Tokens

Invite-only access

Access to Cleura AI services is currently invite-only.

Tokens are the basic units of text that an LLM processes. You can think of them as the fundamental building blocks LLMs use to process input and produce output.

What they look like

Depending on the tokenization scheme an LLM uses, tokens are whole words, parts of words, or single characters. For example, the sentence “Colder is better!” may be tokenized as [Colder, is, better, !], while the sentence “Summer is overrated!” may be tokenized as [Summer, is, over, rated, !].

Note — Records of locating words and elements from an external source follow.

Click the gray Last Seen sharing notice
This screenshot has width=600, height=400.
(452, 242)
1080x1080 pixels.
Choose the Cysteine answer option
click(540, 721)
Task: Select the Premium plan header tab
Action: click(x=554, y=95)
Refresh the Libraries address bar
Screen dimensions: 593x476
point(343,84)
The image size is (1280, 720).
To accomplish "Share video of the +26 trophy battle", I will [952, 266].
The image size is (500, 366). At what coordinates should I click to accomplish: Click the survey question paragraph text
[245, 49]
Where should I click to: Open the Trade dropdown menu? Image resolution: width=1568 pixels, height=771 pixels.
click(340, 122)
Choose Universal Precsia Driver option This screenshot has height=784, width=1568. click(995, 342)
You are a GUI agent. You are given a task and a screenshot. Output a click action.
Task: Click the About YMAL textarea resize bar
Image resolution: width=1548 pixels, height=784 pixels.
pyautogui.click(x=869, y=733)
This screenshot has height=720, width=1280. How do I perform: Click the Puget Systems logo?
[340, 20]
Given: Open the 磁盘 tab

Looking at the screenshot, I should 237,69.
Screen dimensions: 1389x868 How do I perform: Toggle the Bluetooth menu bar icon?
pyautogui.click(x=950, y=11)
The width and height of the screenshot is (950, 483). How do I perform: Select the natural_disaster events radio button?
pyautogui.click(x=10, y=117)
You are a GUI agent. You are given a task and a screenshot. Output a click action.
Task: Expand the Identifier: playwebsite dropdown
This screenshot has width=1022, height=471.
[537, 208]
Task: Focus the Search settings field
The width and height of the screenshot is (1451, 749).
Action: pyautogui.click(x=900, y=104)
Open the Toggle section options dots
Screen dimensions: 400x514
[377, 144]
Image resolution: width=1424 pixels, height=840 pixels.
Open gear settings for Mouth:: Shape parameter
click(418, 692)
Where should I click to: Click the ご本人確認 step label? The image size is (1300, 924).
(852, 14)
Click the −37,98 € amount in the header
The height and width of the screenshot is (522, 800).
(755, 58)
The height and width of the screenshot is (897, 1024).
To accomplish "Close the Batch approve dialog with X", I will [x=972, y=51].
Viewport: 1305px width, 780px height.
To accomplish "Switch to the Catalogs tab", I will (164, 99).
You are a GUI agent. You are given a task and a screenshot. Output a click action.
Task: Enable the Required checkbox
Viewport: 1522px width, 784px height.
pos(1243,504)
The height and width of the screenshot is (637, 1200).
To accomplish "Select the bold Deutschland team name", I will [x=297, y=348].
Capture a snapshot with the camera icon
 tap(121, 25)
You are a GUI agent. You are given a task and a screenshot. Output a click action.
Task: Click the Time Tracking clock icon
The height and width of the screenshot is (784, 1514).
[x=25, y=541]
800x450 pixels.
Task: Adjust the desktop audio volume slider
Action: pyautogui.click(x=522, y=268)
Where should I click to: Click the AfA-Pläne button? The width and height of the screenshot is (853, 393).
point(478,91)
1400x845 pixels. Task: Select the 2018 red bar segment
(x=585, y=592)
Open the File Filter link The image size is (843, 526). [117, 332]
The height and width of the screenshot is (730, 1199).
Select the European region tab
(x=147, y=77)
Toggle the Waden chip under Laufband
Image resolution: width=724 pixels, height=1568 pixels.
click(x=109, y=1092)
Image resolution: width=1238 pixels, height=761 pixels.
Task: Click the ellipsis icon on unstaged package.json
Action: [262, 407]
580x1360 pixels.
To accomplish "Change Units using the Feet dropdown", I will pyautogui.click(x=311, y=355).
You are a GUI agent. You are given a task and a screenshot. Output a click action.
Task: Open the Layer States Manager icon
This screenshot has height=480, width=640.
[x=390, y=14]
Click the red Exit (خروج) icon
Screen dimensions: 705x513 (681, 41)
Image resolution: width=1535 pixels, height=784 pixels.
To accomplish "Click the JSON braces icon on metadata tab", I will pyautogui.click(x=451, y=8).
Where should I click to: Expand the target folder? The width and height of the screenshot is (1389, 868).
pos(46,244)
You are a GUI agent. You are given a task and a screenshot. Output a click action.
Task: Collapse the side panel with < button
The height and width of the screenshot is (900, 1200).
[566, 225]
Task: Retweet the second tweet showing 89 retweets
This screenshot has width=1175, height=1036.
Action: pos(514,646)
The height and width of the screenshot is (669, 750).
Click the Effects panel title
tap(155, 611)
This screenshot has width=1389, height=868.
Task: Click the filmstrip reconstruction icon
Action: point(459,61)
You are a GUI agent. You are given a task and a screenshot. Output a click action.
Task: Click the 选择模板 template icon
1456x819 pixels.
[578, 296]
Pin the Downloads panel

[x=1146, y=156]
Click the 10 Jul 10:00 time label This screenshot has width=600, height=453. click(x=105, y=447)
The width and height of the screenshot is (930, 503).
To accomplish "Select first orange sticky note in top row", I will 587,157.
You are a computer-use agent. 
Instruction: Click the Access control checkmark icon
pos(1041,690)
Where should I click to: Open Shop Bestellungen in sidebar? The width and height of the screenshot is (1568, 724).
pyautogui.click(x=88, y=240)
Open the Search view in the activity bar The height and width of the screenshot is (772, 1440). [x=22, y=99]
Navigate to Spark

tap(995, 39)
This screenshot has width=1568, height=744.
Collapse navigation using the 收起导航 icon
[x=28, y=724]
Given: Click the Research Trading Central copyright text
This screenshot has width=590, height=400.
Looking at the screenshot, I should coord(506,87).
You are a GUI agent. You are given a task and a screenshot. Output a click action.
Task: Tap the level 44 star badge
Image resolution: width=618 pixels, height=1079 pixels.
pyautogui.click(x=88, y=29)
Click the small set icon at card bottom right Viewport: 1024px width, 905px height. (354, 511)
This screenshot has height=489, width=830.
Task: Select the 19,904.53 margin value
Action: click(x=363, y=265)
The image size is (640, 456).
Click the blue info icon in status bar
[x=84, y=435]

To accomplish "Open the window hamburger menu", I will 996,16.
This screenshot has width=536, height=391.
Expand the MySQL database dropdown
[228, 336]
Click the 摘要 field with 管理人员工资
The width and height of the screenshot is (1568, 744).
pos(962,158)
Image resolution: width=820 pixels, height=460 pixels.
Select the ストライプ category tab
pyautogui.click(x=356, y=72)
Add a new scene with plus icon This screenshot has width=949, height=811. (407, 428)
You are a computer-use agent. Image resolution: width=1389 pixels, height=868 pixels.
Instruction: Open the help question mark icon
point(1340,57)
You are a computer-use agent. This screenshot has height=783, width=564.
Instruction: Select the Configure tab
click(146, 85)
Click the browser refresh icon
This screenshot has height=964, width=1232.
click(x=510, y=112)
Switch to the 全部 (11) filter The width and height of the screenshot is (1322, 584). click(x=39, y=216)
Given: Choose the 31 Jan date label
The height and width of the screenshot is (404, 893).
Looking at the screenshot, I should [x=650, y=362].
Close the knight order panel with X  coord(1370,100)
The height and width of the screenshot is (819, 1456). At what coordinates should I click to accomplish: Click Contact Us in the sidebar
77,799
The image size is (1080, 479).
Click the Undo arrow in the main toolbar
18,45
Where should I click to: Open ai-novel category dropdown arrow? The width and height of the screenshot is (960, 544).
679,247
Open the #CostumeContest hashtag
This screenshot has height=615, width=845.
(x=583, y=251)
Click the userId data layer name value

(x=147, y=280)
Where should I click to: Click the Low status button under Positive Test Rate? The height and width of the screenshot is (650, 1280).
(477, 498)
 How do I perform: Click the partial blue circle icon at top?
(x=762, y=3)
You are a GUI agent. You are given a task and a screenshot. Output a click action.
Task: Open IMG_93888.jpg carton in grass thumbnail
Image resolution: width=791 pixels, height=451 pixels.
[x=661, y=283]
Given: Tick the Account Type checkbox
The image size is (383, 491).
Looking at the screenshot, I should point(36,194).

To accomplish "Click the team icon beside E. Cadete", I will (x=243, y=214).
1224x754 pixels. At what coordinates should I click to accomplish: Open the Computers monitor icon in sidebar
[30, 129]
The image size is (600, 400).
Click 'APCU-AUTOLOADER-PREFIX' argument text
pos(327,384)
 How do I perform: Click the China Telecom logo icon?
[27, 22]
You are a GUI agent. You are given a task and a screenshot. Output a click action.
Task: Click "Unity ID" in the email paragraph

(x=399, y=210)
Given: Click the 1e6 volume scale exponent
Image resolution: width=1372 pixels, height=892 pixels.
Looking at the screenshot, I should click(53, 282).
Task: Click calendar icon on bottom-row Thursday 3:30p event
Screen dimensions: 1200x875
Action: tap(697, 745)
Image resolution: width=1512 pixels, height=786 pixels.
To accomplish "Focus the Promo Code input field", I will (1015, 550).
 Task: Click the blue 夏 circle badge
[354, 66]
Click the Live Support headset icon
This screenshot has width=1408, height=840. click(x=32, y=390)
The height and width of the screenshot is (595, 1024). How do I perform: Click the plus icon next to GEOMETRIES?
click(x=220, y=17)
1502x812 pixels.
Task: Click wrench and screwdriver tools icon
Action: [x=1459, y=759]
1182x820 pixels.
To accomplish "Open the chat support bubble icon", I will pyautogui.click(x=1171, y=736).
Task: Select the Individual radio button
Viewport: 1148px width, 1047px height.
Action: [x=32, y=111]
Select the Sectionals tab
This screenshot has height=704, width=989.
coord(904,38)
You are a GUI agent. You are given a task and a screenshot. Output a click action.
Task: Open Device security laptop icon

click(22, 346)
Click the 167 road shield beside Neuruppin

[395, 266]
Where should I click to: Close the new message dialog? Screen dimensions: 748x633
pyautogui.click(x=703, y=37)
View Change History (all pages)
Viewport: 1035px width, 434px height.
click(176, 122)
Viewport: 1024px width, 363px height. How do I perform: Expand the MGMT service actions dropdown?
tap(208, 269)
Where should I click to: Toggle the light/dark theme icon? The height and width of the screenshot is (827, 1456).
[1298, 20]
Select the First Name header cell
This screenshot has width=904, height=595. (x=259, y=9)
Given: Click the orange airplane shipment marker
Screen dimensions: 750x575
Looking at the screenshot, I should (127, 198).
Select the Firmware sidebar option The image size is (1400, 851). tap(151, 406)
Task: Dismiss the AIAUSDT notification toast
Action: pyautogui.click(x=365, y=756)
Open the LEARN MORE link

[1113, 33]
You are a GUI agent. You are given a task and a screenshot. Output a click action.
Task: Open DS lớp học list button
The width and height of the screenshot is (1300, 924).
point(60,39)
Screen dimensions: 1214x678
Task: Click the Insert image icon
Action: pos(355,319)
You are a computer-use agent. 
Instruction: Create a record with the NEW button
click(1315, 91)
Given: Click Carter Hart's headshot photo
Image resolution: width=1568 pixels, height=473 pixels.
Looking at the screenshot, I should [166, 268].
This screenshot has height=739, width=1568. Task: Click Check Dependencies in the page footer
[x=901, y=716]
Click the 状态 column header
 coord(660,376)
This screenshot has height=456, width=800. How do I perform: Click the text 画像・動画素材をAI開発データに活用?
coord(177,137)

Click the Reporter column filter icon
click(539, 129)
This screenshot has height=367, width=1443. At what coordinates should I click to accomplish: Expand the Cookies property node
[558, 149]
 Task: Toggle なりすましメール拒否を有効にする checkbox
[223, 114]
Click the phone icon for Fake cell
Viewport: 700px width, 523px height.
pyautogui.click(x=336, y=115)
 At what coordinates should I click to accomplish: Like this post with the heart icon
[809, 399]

A rough estimate is that a token is about 75% of an English word, but you should keep in mind that even this estimate varies significantly by language and text complexity.

Why they matter

No LLM can process raw text. Instead, an LLM first converts everything into tokens, and only then moves on to processing.

Any prompt you type is measured in tokens, and so is any answer you get back.

The context window, which is the maximum amount of text an LLM can process in a single request, is also measured in tokens. A 128K context window, for example, means the combined input and output cannot exceed 128,000 tokens, which is roughly 96,000 English words.

The way tokenization is implemented affects the efficiency of an LLM. More specifically, it influences the way an LLM processes text, and thus how accurately it understands word boundaries and meaning.

Finally, tokens play a key role in cost calculations; LLM APIs usually charge based on token usage, both for input tokens (your prompts) and output tokens (the responses you get back).